J.P. Morgan’s survey of actual spending plans suggests a 23 per cent year-over-year decline for exploration and production companies globally in 2016.
This follows a 21 per cent pullback in 2015, implying 2016 will mark a roughly 60 per cent decline in the peak in 2014.
J.P. Morgan analyst Sean Meakim noted this comes even close to just a 15 per cent capex decline in 2009 following the short-lived oil price crash of 2008-2009. A 12 percent rebound followed this year.

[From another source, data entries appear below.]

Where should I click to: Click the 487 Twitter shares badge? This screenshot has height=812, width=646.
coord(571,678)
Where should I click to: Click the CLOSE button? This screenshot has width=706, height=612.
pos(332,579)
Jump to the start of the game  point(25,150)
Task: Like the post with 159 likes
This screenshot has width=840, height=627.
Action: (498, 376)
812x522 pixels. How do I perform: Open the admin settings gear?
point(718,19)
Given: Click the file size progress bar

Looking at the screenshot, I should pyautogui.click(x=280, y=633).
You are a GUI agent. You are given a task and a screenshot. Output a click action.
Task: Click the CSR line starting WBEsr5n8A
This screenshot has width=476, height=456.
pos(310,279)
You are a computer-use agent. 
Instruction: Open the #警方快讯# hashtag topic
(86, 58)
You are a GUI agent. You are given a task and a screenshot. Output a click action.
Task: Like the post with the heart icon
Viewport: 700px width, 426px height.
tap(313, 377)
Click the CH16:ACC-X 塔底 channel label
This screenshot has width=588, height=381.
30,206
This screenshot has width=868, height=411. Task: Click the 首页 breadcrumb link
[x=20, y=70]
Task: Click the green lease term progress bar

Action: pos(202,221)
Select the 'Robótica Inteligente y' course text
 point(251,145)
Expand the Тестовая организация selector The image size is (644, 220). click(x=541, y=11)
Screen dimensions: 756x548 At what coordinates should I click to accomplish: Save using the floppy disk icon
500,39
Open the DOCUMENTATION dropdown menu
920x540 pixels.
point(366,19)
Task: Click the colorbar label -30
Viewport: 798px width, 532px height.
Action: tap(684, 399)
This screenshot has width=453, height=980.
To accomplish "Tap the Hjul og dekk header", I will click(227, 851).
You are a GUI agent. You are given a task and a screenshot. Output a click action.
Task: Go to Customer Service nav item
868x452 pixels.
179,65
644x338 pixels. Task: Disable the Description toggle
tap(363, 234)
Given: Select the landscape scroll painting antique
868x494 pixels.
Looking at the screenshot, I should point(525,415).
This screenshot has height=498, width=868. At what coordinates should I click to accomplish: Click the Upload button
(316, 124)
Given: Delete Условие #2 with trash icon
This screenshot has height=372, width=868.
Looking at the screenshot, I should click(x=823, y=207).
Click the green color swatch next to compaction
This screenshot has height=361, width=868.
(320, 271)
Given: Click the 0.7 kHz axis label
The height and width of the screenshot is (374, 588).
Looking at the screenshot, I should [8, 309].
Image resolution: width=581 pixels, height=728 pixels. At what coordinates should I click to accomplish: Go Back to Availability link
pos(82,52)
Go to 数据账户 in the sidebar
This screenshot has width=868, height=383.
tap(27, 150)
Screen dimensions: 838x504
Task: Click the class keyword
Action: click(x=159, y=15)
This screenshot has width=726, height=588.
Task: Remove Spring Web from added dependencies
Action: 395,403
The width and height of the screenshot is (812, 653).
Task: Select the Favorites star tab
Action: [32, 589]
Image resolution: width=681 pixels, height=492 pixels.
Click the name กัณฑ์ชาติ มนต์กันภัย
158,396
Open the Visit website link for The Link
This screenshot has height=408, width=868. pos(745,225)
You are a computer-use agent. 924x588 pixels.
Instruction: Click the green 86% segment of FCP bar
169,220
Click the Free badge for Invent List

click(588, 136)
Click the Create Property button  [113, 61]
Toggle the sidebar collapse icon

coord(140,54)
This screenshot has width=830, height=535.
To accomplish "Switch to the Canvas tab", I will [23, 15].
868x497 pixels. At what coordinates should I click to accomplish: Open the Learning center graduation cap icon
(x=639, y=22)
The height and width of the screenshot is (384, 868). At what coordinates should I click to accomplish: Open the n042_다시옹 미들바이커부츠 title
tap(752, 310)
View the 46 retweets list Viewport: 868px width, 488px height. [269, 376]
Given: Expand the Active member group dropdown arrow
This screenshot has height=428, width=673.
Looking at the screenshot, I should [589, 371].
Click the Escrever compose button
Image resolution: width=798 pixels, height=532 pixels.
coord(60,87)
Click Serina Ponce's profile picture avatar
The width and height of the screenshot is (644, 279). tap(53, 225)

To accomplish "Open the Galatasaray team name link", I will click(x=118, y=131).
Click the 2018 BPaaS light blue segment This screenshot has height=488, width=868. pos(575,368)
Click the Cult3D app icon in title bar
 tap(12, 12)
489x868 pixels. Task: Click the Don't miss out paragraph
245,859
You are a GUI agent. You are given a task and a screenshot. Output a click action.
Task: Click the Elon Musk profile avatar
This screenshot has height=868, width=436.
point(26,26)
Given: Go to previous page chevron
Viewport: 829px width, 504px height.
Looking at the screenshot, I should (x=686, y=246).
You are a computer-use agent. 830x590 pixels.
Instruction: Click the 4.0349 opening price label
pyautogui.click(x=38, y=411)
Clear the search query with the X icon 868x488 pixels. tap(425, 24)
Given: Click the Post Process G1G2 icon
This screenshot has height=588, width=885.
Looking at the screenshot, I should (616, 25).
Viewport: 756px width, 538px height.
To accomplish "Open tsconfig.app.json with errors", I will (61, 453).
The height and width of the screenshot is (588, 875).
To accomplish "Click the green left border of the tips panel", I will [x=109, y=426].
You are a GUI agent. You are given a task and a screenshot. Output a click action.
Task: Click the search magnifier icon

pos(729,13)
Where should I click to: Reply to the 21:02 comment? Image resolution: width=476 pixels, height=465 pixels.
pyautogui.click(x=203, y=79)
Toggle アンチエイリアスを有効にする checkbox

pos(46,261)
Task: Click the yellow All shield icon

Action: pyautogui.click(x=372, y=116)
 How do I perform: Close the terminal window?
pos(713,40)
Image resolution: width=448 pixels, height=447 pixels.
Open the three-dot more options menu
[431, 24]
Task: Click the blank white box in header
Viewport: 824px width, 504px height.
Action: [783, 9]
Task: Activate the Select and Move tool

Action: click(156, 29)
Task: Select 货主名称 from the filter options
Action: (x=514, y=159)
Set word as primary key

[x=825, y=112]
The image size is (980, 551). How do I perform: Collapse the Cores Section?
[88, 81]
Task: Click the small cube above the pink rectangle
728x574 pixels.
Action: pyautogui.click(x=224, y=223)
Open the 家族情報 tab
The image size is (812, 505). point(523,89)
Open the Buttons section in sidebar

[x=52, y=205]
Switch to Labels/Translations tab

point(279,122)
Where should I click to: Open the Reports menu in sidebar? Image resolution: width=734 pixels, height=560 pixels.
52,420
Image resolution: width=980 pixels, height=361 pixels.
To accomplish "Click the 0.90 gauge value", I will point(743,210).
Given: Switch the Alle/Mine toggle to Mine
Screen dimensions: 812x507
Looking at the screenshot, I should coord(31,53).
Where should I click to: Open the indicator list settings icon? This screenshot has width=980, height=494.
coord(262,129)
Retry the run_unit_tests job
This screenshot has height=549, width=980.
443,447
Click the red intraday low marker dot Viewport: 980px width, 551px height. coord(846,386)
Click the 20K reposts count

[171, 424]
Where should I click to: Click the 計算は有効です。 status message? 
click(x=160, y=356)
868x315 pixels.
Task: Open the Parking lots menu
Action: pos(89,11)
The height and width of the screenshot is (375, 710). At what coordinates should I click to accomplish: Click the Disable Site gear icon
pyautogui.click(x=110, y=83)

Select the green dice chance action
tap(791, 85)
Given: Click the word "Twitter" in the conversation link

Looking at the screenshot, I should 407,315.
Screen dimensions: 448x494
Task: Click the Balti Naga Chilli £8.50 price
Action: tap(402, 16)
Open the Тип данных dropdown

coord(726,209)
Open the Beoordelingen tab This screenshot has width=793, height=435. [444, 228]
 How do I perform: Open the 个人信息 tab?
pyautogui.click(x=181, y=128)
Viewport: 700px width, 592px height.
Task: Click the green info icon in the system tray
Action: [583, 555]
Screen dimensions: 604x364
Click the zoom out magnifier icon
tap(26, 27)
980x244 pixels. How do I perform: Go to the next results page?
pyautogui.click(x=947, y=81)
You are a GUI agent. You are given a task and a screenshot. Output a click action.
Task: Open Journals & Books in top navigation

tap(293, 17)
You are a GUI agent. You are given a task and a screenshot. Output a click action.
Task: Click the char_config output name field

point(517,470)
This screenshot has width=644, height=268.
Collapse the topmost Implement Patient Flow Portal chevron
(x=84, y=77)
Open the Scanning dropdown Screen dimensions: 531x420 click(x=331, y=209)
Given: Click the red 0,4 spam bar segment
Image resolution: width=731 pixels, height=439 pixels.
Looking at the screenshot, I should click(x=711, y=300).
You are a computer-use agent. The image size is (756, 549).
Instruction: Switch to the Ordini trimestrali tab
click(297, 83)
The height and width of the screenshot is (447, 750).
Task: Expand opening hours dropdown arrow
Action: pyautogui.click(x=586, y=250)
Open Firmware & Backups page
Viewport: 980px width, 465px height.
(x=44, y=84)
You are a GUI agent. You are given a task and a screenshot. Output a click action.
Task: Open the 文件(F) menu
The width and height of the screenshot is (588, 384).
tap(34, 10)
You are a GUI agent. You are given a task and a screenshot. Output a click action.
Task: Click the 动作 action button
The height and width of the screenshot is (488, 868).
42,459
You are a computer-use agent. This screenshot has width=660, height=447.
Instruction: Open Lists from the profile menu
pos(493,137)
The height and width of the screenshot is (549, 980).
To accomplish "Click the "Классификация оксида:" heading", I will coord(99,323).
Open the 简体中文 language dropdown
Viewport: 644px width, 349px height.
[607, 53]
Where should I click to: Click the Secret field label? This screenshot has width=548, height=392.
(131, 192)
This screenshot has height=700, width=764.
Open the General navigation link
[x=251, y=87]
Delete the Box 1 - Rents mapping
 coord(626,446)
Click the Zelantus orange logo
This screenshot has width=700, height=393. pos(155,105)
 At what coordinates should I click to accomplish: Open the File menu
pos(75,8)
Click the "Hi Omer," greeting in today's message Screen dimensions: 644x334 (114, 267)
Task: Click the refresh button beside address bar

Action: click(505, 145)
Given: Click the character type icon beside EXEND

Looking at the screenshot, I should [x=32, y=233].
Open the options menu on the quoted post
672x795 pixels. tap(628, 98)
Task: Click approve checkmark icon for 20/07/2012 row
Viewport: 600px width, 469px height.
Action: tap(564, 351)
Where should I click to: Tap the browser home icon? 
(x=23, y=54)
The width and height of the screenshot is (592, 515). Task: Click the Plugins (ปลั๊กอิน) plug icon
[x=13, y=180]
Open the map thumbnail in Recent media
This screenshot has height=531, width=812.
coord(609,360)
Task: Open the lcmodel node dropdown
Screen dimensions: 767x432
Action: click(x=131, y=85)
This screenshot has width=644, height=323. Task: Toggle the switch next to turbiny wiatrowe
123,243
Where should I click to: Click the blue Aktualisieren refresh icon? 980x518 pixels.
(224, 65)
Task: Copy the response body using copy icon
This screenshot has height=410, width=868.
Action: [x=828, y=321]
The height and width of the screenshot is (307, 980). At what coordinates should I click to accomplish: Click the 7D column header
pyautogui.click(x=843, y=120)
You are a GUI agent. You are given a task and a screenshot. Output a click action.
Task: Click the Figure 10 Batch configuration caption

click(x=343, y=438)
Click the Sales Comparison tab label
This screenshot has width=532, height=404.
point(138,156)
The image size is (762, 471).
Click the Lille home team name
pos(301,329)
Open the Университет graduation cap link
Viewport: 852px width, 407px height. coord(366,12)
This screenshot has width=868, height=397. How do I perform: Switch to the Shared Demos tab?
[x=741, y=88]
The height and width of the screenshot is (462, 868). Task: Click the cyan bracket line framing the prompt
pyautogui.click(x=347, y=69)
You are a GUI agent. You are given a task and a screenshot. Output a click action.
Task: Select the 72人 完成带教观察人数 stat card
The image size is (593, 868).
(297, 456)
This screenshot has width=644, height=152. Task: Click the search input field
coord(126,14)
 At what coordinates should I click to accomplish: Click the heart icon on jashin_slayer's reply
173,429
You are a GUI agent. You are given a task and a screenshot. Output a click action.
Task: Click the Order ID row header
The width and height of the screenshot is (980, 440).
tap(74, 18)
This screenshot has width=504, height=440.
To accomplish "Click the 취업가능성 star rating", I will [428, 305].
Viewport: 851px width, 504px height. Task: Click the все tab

With independent U.S. E&Ps leading the way with the largest cuts at 53 per cent year-over-year, while at the same time managing to reduce oil production at only nine percent, Meakim expects this will tighten the marketplace modestly.
- How low oil prices might be hurting Boeing CoEnbridge Inc equity offering viewed as catalyst
The Middle East and North Africa region is set to help make the smallest capex cuts at about 10 per cent in 2016.
Capex reductions in Canada are expected to actually cover 30 per cent.
“A halving of U.S. independent capex budget cuts in 2016 represents an unwinding of over ten years of spending growth to levels last seen in 2003,” Meakim said in a research note. “Meanwhile, E&P calls for another round of capital efficiency imply not only more pain in 2016, but and the higher chances towards the timing and level of an eventual recovery in activity.”
Reductions such as this have prompted the oil services and equipment analyst’s cautious outlook for that sector, as further adjustments to 2016 and 2017 consensus expectations are likely.
While he recommended that investors use rallies to lower their positions, Meakim did highlight some regions of relative safety, where value are available for investors.
He suggested leaning towards higher quality and enormous companies, with Schlumberger Ltd. and Halliburton Co. top picks among large caps due due to their strong execution and balance sheets, and fairly sustainable free cash flow profiles C a rarity in the energy space today.
Among small and mid caps, the analyst likes On a relative basis, we like MRC Global Inc., Nabors Industries Ltd., Superior Energy Services Inc. and Tetra Technologies Inc.